Saturday, October 31, 2009

The scariest costume I'll see all day

So I walk into the Red Cup just now for a breakfast burrito, and this guy comes in behind me in a Confederate uniform.

I think this is why I gave up doing Hallowe'en. Somewhere deep in my bones, I don't believe there is any such thing as a harmless fantasy. I remember an old dyke back in Oregon who told me once, "What you practice is what you get good at." Fantasy is a form of practice. (Or sometimes, it's a form a memory, but that's a different can of worms.) I don't think we completely create our own reality, but visualization is very powerful.

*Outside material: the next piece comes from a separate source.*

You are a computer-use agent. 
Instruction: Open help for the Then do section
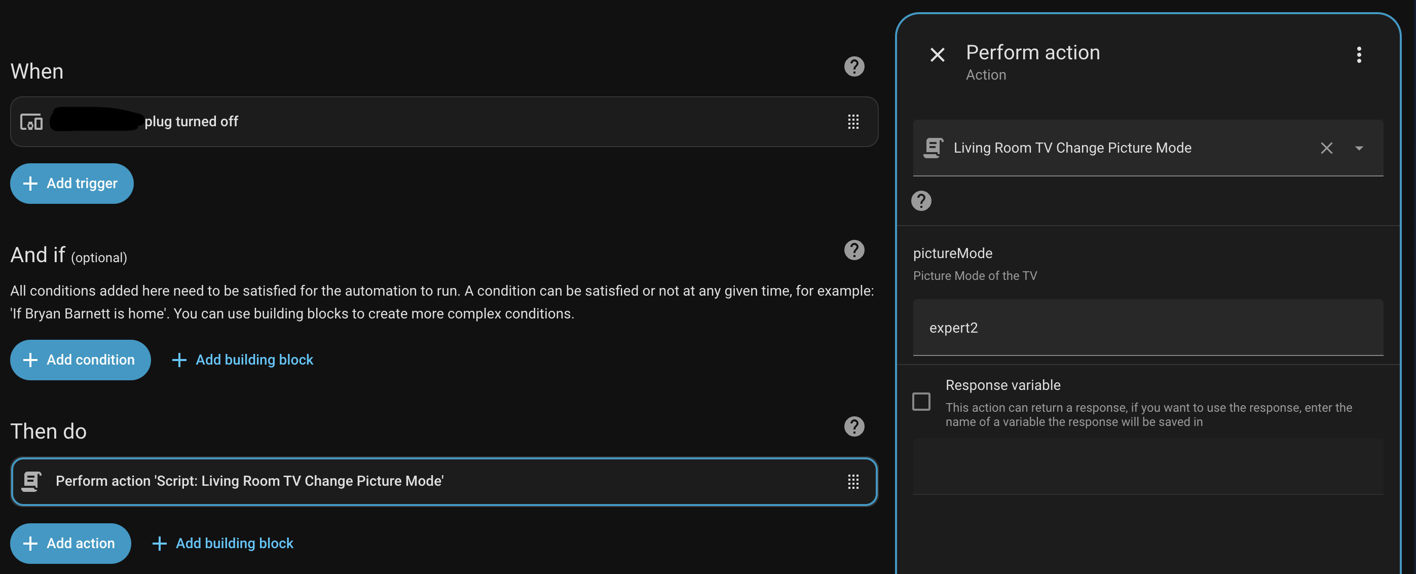click(x=854, y=427)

So I'm kinda procrastinating about finishing my breakfast and walking home. I'm kinda hoping this guy goes away before I do. Because I think it's best that I not have any opportunity to discuss his costume with him. Because from my point of view, there is nothing about the Confederacy that is quaint, comic, romantic, or worthy of emulation. If you think I'm joking, start reading the first autobiography of Frederick Douglass. And yes, the Civil War was about slavery. Lincoln may have started out with a willingness to continue to allow slavery if the union could be saved. By the time he issued the Emancipation Proclamation, that was all over. The Emancipation Proclamation was a matter of pragmatic war strategy. The Union absolutely depended on the armed service of free blacks and emancipated slaves in order to win the war.

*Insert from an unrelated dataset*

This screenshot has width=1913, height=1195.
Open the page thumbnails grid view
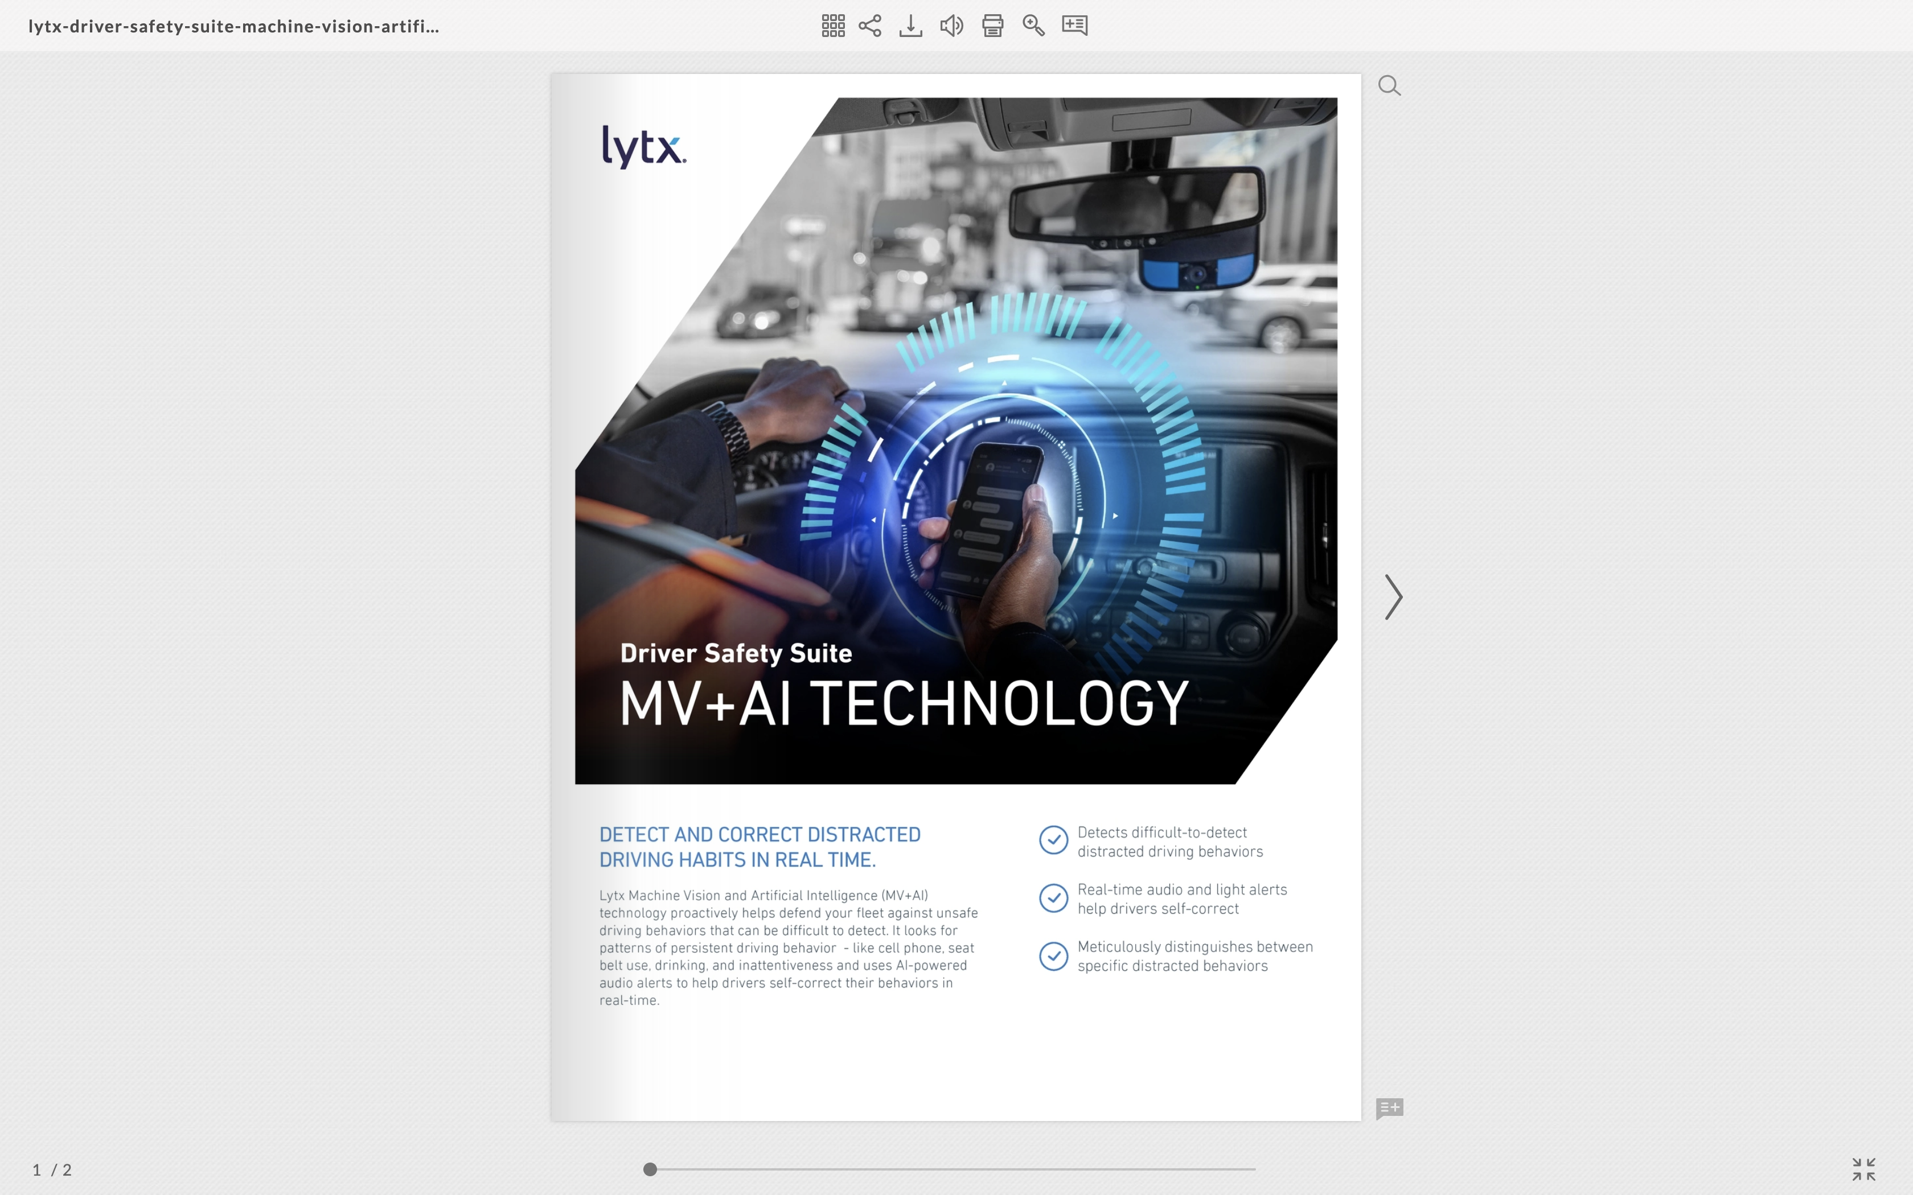pyautogui.click(x=832, y=26)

And yet, in some ways the Civil War is still not over. The war between Blue and Gray is the historical beginning of the hostility between "blue states" and "red states." Slavery was once known as "the patriarchal institution," and in the 21st century, neo-Confederates do their best to defend the rule of the richest white men over everybody else. So the guy in that gray uniform is definitely the scariest thing I'll see all day--unless someone else has the bad taste to show up wearing a storm trooper costume with a swastika or a white sheet with a pointed hood.